En relación al monográfico en que se inscribe esta reseña, las aportaciones filosófico-políticas del autor italiano nos permiten pensar los fundamentos teóricos sobre los que se sostiene buena parte de las ficciones contemporáneas que se sirven del paradigma inmunitario ‒concretamente de sus efectos violentos‒ para representar las identidades que su discurso social produce. Este tipo de ficciones encuentra una de sus más fecundas expresiones en el género zombi, que desde 1960 hasta la actualidad ha dado lugar a cómics, películas, novelas y otras manifestaciones artísticas en las que se representa el miedo y la aversión hacia el otro. Por ejemplo, como señala Alicia Montes (2017), en el caso de la literatura argentina contemporánea, especialmente a partir y a propósito de la crisis político-institucional que se viene dando desde 2001, han sido escritos relatos en los que a través de la figura monstruosa del muerto viviente se expresa el temor y rechazo del discurso hegemónico a las clases populares, merced al cual se legitima su segregación del cuerpo social. Así acontece en los cuentos de la antología El libro de los Muertos Vivientes (2013), entre otros.

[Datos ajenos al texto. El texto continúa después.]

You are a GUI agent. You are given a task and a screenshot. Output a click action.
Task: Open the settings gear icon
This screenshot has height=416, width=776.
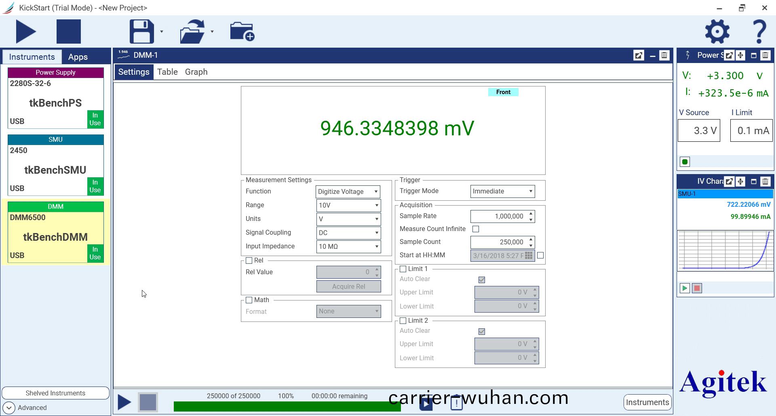[x=717, y=32]
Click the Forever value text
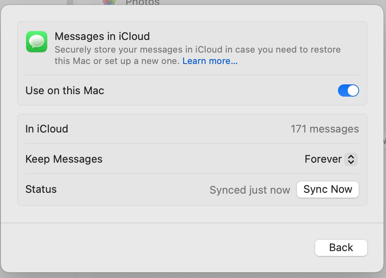 pos(323,159)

Junto a la figura del zombi, también encontramos la de los cuerpos enfermos, fragmentados, monstruosos como el que encarna la madre-hija en Impuesto a la carne (2010), de la chilena Diamela Eltit. En esta novela, las protagonistas consiguen liberarse del espacio hospitalario que las mantiene en cuarentena gracias, paradójicamente, a la apertura de sus cuerpos –políticos– a las heridas de la alteridad, que, en este caso, quedan verbalizadas en la experiencia del testimonio común (Scarabelli, 2015). Tanto unas imágenes como otras, dan cuenta de los efectos opresores de los dispositivos y técnicas de control inmunitarias aplicadas por los Estados contra determinados sujetos, produciendo identidades subalternas que en su configuración traumática pugnan por dar sentido a su experiencia e intervenir en el cuerpo social.

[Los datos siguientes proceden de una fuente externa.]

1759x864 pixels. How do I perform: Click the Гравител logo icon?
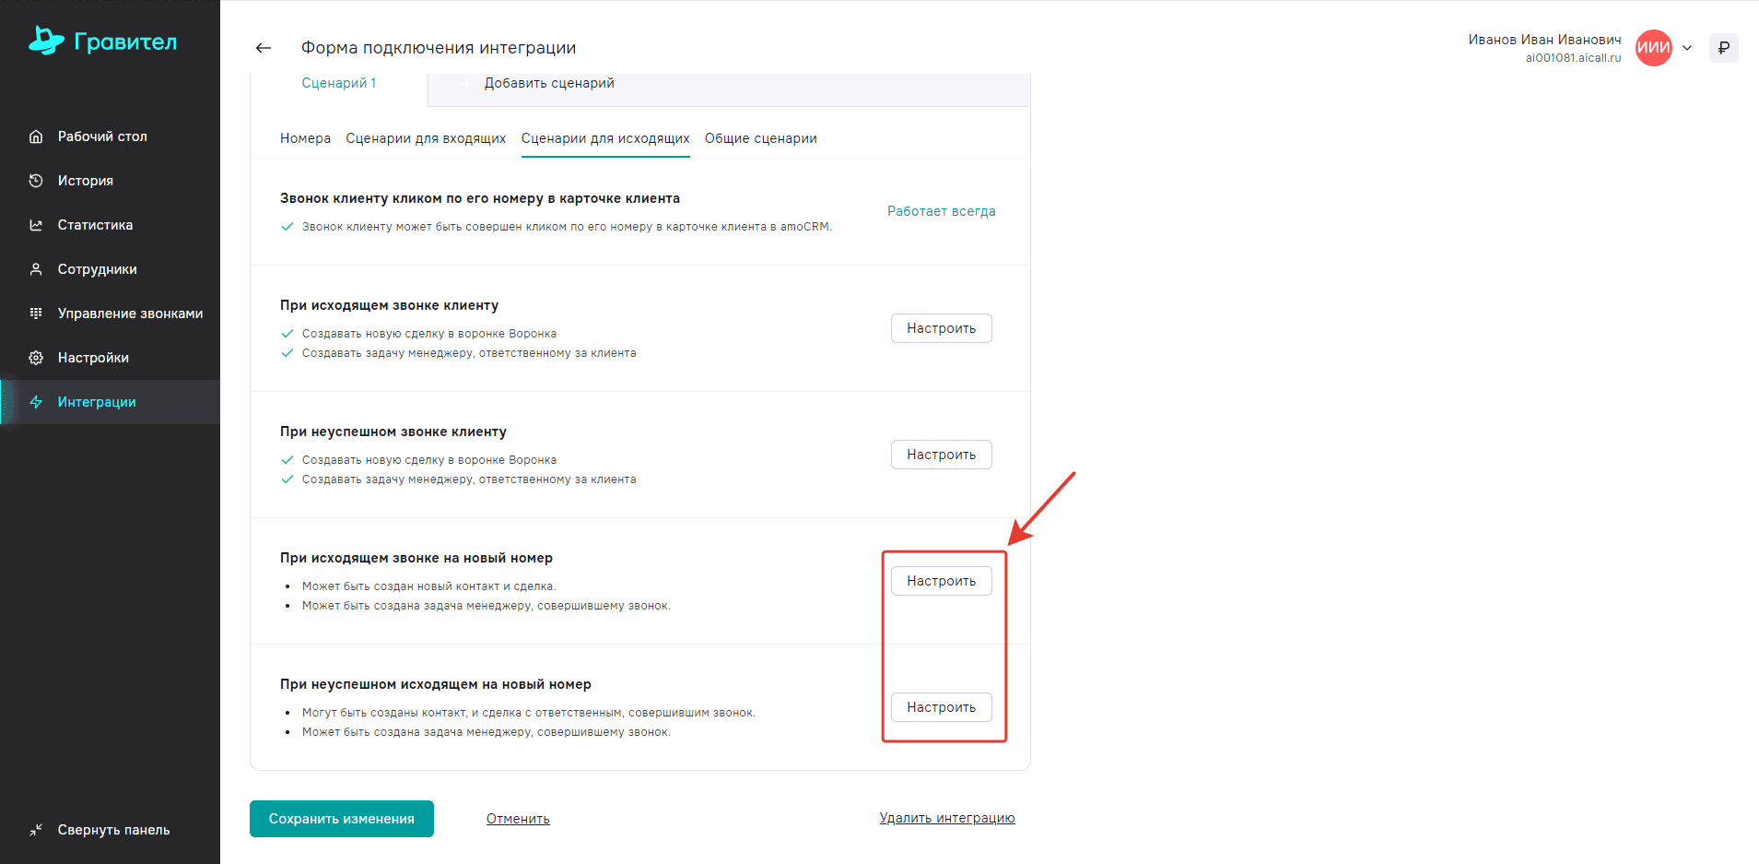click(x=46, y=41)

En este sentido, las obras de Esposito pueden ayudarnos a pensar los mecanismos con que estas ficciones articulan la alteridad, especialmente a partir del análisis de los efectos perversos de las políticas de la inmunidad y de la posibilidad de crear un espacio de existencia compartida surgido de dicha experiencia.

Referencias

Montes, A., 2017, “El cuerpo otro y los monstruos. Imaginarios del miedo y la exclusión”, en Amérique Latine Histoire et Mémoire. Les Cahiers ALHIM, 34. Consultado el 21 de Febrero de 2018: http://journals.openedition.org/alhim/5767.

Scarabelli, L., 2015, “Impuesto a la carne. El cuerpo-testigo y el contagio de lo común”, en Kamchatka. Revista de análisis cultural, 6, pp. 973-988.